• Goal of the exercise:
From the data below, keep only the lines that contain the string "Given" and copy each one in full.

• Records for the task:
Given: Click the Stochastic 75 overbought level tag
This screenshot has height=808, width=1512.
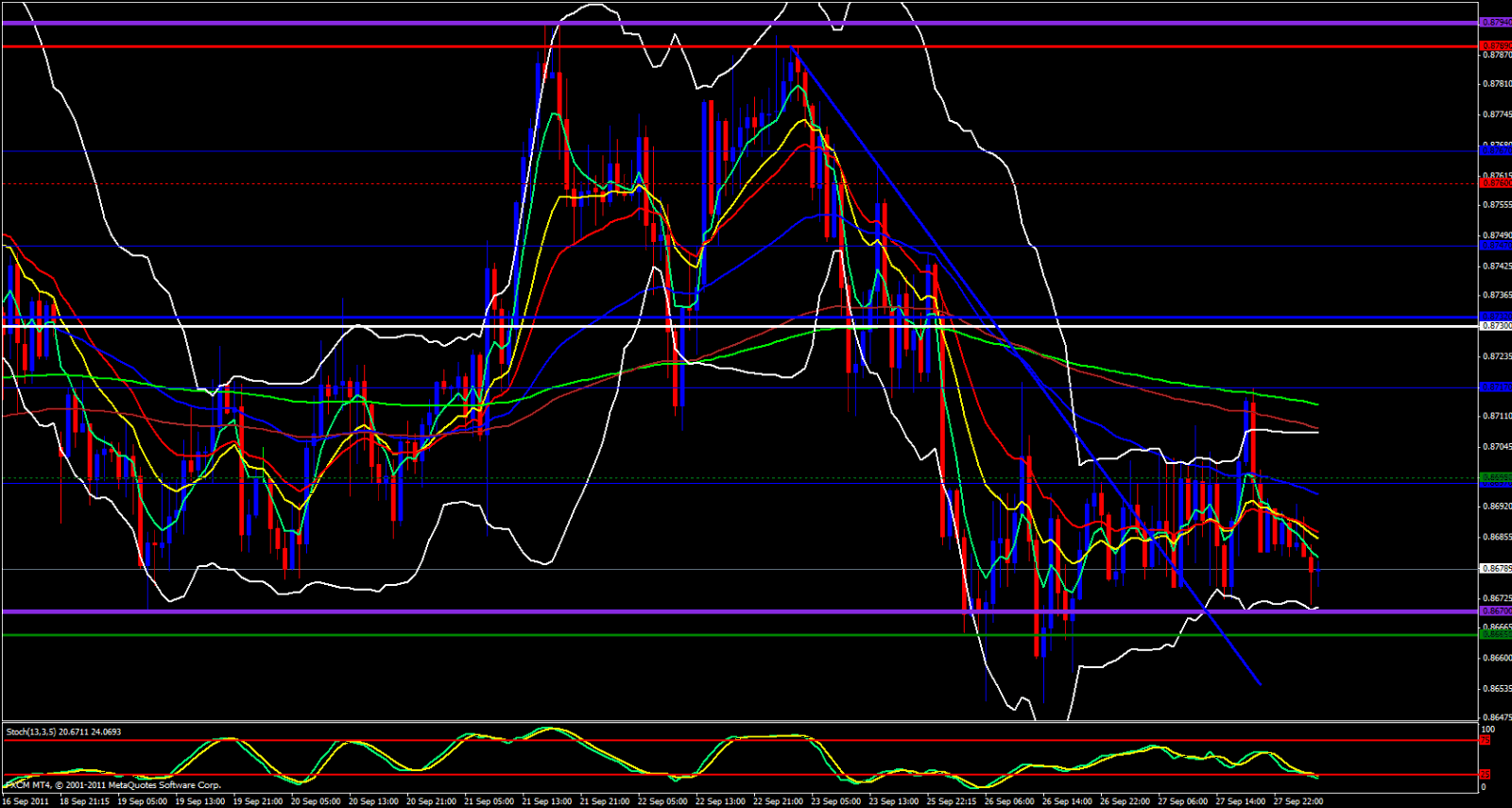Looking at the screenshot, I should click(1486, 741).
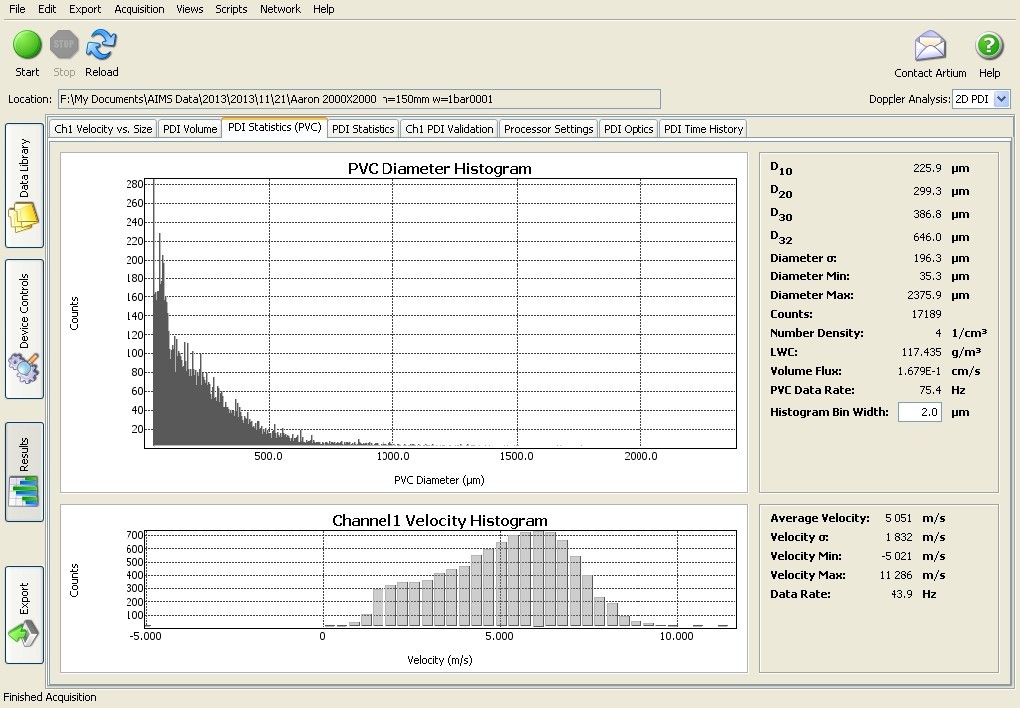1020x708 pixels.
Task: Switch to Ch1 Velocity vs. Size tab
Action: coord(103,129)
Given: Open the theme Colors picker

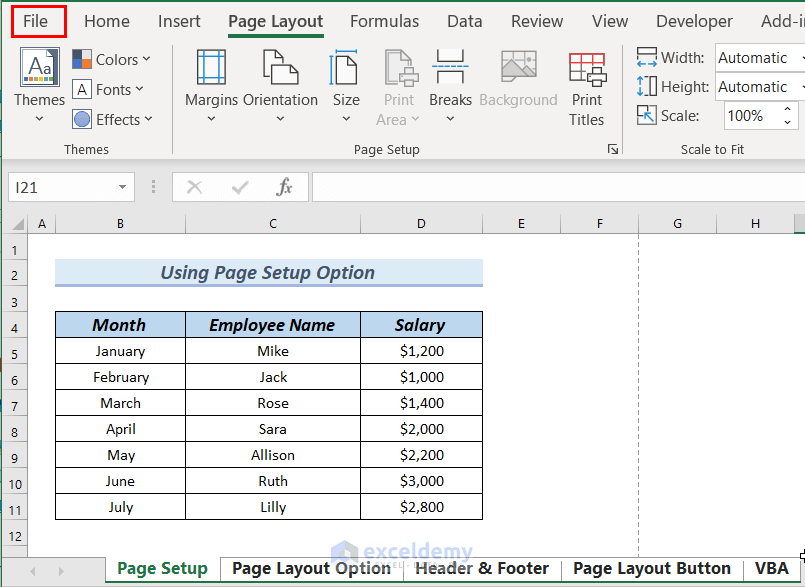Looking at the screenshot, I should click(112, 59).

• Complete answer:
Given: Click the Stochastic 75 overbought level tag
Given: Open the theme Colors picker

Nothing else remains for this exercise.